We'll use the canonical Fama-French factors for this example, which are the returns of portfolios constructred based on fundamental factors.
In the Arbitrage Pricing Theory lecture we mention that for predictive models you want fewer parameters. However, this doesn't quite hold for risk exposure. Anything left over in our $\alpha$ is risk exposure that is currently unexplained by the selected factors. You want your strategy's return stream to be all alpha, and to be unexplained by as many parameters as possible. If you can show that your historical returns have little to no dependence on many factors, this is very positive.
In [1]:
import numpy as np
import statsmodels.api as sm
from statsmodels import regression
import matplotlib.pyplot as plt
import pandas as pd
In [2]:
# Get market cap and book-to-price for all assets in universe
fundamentals = init_fundamentals()
data = get_fundamentals(query(fundamentals.valuation.market_cap,
fundamentals.valuation_ratios.book_value_yield), '2015-07-31').T
# Drop missing data
data.dropna(inplace=True)
# Following the Fama-French model, ignore assets with negative book-to-price
data = data.loc[data['book_value_yield'] > 0]
In [3]:
# As per Fama-French, get the top 30% and bottom 30% of stocks by market cap
market_cap_top = data.sort('market_cap')[7*len(data)/10:]
market_cap_bottom = data.sort('market_cap')[:3*len(data)/10]

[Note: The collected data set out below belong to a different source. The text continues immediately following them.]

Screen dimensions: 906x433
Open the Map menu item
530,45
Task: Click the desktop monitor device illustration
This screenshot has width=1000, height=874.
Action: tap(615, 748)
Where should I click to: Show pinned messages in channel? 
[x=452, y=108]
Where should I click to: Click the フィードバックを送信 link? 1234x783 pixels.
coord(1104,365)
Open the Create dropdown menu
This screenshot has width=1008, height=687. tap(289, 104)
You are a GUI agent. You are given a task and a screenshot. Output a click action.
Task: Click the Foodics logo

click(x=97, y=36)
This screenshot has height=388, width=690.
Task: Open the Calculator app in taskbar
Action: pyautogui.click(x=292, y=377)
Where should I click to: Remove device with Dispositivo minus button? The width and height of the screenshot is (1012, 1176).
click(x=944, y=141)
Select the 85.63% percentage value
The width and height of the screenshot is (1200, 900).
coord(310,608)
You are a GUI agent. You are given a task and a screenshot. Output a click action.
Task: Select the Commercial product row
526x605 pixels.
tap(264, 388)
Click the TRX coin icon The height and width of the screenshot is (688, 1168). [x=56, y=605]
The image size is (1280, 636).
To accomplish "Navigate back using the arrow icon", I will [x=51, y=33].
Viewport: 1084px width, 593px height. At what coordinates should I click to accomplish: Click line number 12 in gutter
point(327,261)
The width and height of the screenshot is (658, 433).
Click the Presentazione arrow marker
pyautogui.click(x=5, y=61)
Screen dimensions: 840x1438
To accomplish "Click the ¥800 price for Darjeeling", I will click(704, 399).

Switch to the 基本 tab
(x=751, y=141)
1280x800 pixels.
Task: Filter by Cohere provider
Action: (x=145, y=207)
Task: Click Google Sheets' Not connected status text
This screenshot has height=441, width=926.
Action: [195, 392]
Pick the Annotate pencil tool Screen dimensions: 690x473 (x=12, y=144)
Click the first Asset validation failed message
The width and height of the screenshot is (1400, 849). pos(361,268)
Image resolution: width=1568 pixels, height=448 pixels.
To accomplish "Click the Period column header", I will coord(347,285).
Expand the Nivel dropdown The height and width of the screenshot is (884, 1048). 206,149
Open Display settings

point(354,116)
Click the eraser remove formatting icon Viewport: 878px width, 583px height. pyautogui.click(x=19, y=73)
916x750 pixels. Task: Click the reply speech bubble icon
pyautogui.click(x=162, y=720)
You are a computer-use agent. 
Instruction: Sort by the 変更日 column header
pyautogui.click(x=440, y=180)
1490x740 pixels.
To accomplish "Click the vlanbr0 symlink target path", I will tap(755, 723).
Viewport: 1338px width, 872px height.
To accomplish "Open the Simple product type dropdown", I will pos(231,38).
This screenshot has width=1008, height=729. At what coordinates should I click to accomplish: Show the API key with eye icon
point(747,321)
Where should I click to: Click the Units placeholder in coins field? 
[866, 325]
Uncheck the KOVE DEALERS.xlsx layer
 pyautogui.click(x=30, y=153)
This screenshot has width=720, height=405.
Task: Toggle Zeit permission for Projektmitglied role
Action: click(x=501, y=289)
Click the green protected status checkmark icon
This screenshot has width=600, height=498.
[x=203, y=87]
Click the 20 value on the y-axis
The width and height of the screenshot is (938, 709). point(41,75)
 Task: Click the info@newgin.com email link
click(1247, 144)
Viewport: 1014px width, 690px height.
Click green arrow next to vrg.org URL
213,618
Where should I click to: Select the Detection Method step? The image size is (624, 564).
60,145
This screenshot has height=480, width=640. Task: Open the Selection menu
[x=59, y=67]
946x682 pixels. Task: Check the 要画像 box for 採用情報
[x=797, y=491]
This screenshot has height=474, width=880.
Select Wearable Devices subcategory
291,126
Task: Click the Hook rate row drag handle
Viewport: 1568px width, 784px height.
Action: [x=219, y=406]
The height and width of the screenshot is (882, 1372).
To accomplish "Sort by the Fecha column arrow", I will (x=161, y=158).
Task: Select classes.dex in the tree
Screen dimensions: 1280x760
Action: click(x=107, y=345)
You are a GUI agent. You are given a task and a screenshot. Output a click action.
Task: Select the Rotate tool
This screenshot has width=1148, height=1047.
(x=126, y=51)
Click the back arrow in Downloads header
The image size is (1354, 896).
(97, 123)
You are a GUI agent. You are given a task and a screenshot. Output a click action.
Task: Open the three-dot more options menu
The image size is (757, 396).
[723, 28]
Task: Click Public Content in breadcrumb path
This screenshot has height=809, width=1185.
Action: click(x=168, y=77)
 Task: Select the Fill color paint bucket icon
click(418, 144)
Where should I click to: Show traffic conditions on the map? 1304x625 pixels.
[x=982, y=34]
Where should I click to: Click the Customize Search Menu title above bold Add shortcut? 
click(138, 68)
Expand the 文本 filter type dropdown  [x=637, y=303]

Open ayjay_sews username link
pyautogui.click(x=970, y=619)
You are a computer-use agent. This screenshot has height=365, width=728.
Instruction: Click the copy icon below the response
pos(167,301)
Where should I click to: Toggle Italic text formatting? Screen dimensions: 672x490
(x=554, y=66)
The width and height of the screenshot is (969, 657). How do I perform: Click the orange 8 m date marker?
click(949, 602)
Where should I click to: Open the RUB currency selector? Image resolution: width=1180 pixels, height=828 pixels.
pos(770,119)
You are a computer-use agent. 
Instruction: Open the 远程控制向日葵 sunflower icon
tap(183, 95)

# Factor 1 is returns on portfolio that is long the top stocks and short the bottom stocks
f1 = (np.mean(get_pricing(market_cap_top.index, fields='price',
start_date='2014-07-31', end_date='2015-07-31').pct_change()[1:].T.dropna()) -
np.mean(get_pricing(market_cap_bottom.index, fields='price',
start_date='2014-07-31', end_date='2015-07-31').pct_change()[1:].T.dropna()))
# Repeat above procedure for book-to-price
bp_top = data.sort('book_value_yield')[7*len(data)/10:]
bp_bottom = data.sort('book_value_yield')[:3*len(data)/10]
f2 = (np.mean(get_pricing(bp_top.index, fields='price',
start_date='2014-07-31', end_date='2015-07-31').pct_change()[1:].T.dropna()) -
np.mean(get_pricing(bp_bottom.index, fields='price',
start_date='2014-07-31', end_date='2015-07-31').pct_change()[1:].T.dropna()))
Now that we have our factors, we will use them to model active returns (that is, asset returns less benchmark returns):
In [4]:
start_date = '2014-07-31'
end_date = '2015-07-31'
# Get returns data for our asset
asset = get_pricing('HSC', fields='price', start_date=start_date, end_date=end_date).pct_change()[1:]
bench = get_pricing('SPY', fields='price', start_date=start_date, end_date=end_date).pct_change()[1:]
# The excess returns of our active management, in this case just holding a portfolio of our one asset
active = asset - bench
# Define a constant to compute intercept
constant = pd.TimeSeries(np.ones(len(asset.index)), index=asset.index)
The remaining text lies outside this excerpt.